Collected data:
----
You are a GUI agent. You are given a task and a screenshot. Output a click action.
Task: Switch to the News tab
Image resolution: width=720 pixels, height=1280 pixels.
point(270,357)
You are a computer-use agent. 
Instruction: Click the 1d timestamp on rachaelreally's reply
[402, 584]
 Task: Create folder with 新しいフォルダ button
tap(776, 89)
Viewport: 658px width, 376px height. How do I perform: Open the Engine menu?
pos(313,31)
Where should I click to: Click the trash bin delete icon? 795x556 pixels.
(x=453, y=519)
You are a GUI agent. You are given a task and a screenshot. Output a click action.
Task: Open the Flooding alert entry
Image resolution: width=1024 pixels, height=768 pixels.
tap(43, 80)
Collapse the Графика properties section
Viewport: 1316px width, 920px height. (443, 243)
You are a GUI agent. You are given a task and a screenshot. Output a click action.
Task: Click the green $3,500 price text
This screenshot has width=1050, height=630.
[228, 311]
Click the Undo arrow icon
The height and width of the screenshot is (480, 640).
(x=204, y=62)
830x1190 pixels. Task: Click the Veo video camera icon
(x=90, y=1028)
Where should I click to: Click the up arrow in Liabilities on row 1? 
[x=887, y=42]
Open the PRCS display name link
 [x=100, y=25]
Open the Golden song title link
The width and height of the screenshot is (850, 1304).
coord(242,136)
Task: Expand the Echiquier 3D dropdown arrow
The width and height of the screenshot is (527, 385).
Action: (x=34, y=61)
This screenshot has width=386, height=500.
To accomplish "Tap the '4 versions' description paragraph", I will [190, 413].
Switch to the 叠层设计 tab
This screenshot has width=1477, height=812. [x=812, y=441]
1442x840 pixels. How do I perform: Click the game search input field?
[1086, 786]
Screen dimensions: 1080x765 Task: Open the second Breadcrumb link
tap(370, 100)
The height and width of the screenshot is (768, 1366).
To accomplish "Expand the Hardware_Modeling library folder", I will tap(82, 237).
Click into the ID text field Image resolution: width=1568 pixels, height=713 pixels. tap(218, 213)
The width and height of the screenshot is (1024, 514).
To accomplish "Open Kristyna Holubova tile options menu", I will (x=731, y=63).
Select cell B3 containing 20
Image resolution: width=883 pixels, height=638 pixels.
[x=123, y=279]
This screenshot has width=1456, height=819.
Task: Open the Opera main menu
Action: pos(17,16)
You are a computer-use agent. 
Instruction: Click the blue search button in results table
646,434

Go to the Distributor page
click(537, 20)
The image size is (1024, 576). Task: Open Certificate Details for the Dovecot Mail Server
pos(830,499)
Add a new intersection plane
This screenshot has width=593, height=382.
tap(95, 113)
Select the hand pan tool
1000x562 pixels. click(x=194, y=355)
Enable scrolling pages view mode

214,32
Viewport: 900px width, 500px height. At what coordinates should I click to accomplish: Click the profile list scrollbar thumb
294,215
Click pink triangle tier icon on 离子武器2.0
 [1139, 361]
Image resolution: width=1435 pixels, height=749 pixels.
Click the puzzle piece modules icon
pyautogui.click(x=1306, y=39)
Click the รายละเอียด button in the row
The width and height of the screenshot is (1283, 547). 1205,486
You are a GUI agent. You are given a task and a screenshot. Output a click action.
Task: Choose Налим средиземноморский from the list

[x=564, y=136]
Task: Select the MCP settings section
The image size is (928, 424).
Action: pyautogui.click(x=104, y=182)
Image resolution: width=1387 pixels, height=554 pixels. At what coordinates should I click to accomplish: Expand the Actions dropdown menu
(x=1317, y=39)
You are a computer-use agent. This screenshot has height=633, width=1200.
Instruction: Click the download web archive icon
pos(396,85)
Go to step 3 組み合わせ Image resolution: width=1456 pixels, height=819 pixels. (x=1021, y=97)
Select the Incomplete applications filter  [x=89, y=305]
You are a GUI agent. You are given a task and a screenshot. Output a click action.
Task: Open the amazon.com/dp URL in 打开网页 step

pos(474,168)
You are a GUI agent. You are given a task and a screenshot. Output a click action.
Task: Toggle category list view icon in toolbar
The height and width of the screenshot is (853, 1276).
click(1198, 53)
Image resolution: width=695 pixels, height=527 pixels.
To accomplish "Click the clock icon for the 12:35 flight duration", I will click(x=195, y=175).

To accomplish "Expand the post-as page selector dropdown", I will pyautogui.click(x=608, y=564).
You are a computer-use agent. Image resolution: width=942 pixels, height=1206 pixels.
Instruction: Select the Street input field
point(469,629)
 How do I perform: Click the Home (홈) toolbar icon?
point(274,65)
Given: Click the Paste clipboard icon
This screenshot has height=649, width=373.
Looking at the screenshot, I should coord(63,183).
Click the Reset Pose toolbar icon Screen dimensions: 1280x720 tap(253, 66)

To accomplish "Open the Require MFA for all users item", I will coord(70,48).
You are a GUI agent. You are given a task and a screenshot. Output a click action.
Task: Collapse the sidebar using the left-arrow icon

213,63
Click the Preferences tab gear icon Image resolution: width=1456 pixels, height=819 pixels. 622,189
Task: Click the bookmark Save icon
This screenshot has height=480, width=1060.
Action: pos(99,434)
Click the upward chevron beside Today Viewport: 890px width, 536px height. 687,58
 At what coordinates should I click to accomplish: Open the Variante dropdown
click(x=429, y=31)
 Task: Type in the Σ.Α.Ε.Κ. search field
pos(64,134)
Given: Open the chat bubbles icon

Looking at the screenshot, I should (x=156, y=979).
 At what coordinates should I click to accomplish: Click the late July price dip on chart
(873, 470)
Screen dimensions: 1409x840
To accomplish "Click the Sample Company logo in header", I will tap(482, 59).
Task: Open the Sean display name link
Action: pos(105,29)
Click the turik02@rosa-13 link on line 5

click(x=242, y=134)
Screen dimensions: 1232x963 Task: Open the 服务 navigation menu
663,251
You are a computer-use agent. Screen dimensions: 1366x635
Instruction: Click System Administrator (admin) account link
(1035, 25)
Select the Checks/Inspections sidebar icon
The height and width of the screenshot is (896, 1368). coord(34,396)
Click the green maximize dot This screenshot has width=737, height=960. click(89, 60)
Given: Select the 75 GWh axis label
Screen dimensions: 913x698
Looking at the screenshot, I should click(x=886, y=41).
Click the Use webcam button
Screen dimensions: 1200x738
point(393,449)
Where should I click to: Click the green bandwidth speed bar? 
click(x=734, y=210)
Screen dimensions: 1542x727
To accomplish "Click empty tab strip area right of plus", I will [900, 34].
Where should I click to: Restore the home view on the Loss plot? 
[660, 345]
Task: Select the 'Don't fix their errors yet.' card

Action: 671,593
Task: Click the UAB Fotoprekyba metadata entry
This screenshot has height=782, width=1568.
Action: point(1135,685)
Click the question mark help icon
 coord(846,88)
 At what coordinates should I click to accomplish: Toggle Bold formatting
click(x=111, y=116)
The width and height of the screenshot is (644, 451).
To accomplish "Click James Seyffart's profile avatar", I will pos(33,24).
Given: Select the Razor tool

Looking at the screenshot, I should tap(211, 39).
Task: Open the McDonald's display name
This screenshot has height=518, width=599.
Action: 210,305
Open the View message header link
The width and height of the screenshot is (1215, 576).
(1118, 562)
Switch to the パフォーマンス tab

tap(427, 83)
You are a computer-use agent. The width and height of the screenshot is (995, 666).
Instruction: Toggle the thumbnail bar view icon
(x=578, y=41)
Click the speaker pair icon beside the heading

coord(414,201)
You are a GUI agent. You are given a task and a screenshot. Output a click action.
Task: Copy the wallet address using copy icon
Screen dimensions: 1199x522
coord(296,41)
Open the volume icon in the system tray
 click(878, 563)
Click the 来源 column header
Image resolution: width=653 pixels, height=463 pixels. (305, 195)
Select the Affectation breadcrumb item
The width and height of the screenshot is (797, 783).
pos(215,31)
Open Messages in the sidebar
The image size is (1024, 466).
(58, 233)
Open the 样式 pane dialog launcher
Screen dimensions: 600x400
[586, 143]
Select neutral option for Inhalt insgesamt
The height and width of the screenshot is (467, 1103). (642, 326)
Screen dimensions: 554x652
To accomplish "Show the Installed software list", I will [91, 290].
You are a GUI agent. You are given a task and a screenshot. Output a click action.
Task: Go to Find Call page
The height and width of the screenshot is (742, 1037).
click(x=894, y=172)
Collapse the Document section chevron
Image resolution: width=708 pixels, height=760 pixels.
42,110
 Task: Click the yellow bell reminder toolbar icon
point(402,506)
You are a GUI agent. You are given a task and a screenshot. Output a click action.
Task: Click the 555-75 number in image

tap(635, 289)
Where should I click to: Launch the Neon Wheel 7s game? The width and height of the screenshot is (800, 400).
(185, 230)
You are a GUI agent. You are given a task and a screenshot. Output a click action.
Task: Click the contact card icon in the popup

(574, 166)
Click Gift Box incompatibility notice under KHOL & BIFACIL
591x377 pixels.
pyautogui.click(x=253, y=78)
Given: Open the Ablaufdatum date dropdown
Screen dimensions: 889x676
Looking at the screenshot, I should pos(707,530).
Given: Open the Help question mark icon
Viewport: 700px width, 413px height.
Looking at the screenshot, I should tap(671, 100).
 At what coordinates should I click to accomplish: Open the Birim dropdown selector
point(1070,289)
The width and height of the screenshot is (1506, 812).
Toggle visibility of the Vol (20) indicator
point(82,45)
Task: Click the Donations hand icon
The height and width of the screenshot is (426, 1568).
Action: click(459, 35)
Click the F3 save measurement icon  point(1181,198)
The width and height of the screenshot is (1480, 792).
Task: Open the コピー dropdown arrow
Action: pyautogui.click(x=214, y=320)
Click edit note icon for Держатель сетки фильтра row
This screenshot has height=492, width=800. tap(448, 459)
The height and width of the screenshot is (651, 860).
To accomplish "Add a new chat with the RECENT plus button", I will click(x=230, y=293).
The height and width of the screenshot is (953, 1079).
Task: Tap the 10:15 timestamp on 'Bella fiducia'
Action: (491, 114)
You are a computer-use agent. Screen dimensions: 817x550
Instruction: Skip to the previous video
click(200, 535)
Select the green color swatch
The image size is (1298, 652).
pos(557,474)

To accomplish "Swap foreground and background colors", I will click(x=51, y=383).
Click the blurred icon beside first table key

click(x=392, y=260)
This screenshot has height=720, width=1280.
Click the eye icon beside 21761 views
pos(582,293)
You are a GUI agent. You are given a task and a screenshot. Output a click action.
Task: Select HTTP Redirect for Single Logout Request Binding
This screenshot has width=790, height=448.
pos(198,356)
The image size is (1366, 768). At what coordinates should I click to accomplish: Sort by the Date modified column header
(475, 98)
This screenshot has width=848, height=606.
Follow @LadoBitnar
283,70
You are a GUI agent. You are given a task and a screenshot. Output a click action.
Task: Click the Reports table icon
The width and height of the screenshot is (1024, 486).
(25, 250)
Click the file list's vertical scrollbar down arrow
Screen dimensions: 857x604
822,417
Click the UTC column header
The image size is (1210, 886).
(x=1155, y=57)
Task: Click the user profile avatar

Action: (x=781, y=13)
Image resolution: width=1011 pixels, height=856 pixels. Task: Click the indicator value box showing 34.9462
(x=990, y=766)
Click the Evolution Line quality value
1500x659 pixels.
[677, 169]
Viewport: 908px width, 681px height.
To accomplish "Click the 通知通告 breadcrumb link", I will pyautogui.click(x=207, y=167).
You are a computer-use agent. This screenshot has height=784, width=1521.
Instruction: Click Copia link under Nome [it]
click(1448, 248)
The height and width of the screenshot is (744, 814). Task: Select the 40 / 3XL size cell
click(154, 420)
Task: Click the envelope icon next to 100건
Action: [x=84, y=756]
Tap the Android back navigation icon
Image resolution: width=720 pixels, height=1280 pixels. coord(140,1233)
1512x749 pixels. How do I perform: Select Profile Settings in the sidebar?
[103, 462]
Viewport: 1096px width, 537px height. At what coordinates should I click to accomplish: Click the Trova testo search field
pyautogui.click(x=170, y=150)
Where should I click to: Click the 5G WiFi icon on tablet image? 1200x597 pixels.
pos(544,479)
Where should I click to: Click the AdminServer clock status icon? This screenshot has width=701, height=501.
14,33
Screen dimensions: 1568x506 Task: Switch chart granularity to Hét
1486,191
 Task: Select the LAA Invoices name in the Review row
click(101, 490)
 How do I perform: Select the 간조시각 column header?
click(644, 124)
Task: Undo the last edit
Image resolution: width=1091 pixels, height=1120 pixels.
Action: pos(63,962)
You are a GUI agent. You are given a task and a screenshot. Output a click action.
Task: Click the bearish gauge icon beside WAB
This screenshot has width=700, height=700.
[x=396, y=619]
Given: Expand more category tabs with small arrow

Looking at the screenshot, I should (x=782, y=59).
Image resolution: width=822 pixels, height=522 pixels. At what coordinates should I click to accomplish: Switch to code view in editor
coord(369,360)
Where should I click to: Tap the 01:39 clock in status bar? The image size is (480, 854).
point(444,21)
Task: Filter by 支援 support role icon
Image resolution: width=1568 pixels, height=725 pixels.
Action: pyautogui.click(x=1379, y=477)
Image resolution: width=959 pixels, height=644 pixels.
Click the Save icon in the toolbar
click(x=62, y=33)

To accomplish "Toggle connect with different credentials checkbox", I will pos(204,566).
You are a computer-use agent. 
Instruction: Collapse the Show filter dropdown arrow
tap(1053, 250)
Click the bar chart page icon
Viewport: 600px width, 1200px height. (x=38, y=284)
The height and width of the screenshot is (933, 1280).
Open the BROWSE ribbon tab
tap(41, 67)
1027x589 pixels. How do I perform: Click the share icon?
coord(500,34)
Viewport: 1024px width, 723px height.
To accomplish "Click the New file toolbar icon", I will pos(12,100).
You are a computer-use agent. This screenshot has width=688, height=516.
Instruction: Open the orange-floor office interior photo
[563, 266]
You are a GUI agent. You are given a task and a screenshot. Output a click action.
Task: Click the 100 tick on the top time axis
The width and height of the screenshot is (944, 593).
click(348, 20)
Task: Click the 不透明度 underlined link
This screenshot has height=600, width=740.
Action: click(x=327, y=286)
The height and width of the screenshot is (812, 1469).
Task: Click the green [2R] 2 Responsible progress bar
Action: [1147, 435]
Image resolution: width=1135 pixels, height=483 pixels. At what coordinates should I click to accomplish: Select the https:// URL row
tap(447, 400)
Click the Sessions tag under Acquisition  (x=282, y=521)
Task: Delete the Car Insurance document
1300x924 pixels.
----
Each line of the records above that includes the string "text" should be counted. Report the total alone.

2